* **EXERCISE REQUIREMENTS**
Count the lines holding the string "screenshot" in the records, and give only the count.

[Opening EXCERPTED RECORDS section]

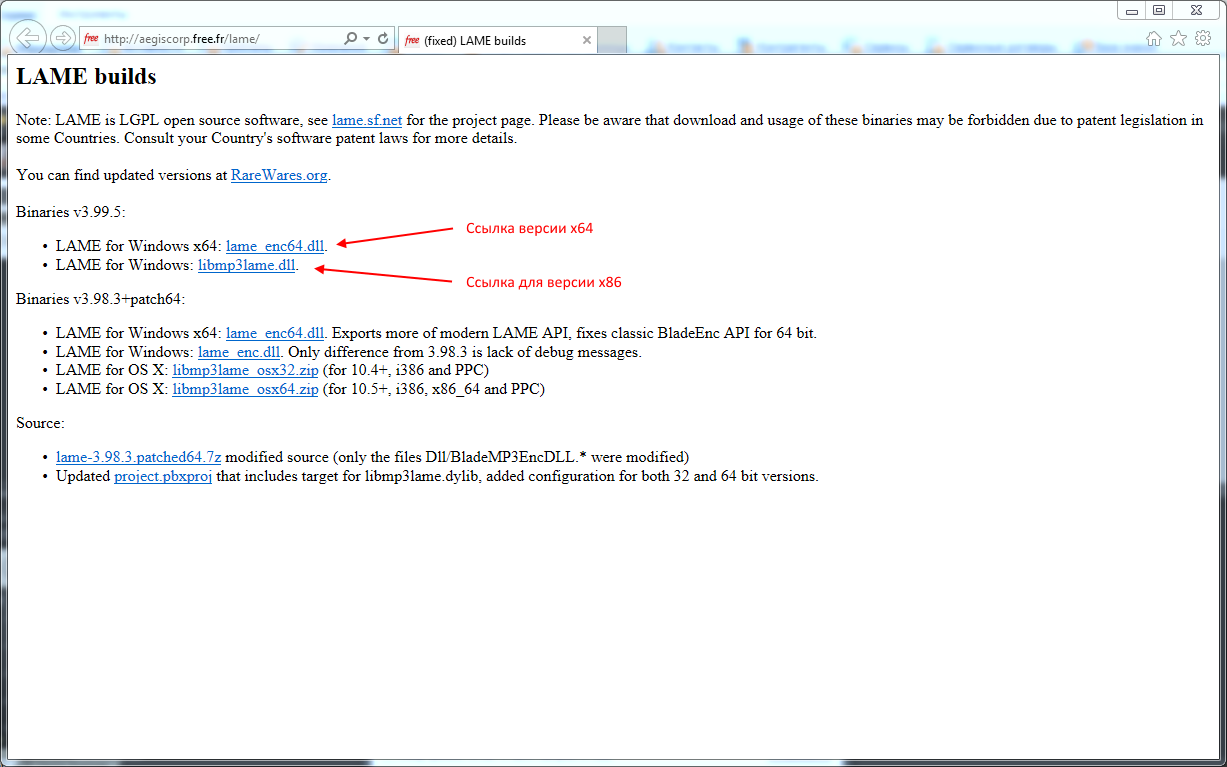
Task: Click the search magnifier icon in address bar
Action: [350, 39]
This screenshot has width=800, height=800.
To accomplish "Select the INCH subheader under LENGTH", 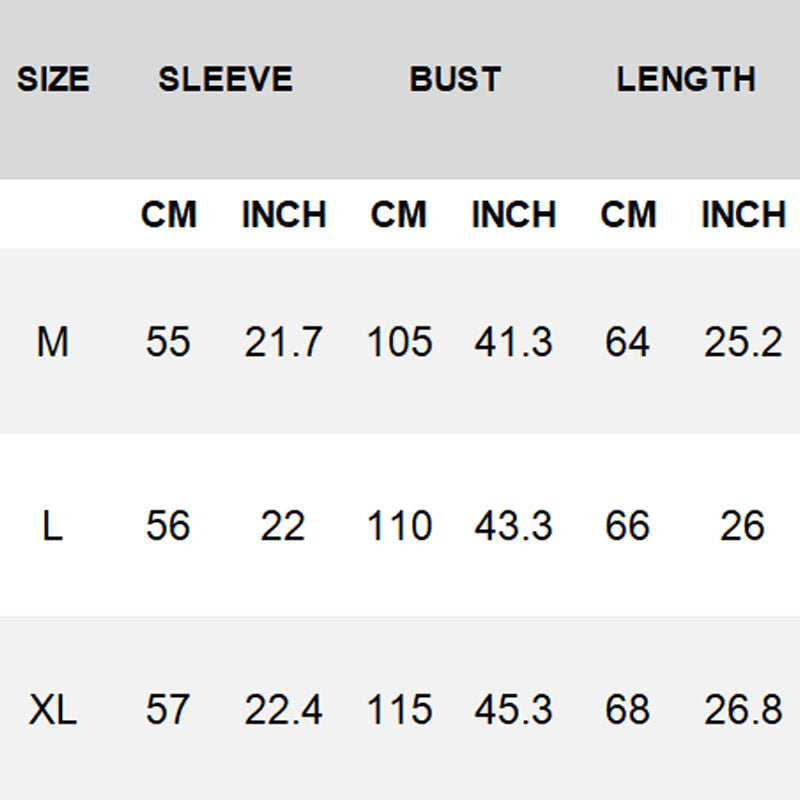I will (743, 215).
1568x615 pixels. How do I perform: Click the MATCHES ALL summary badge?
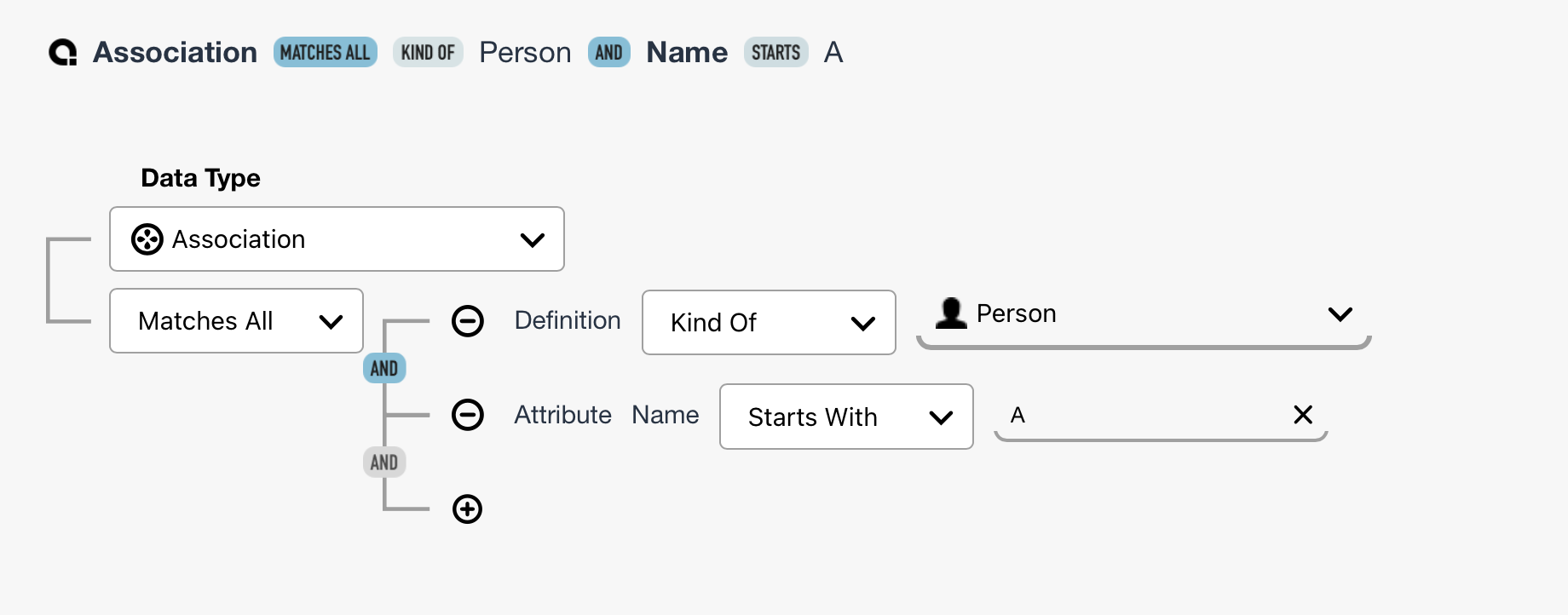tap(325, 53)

[Closing EXCERPTED RECORDS section]
[Opening EXCERPTED RECORDS section]

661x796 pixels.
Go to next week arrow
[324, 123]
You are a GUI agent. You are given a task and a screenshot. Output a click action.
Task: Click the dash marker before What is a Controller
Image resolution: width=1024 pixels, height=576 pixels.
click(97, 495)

[Closing EXCERPTED RECORDS section]

* **REPLY**
2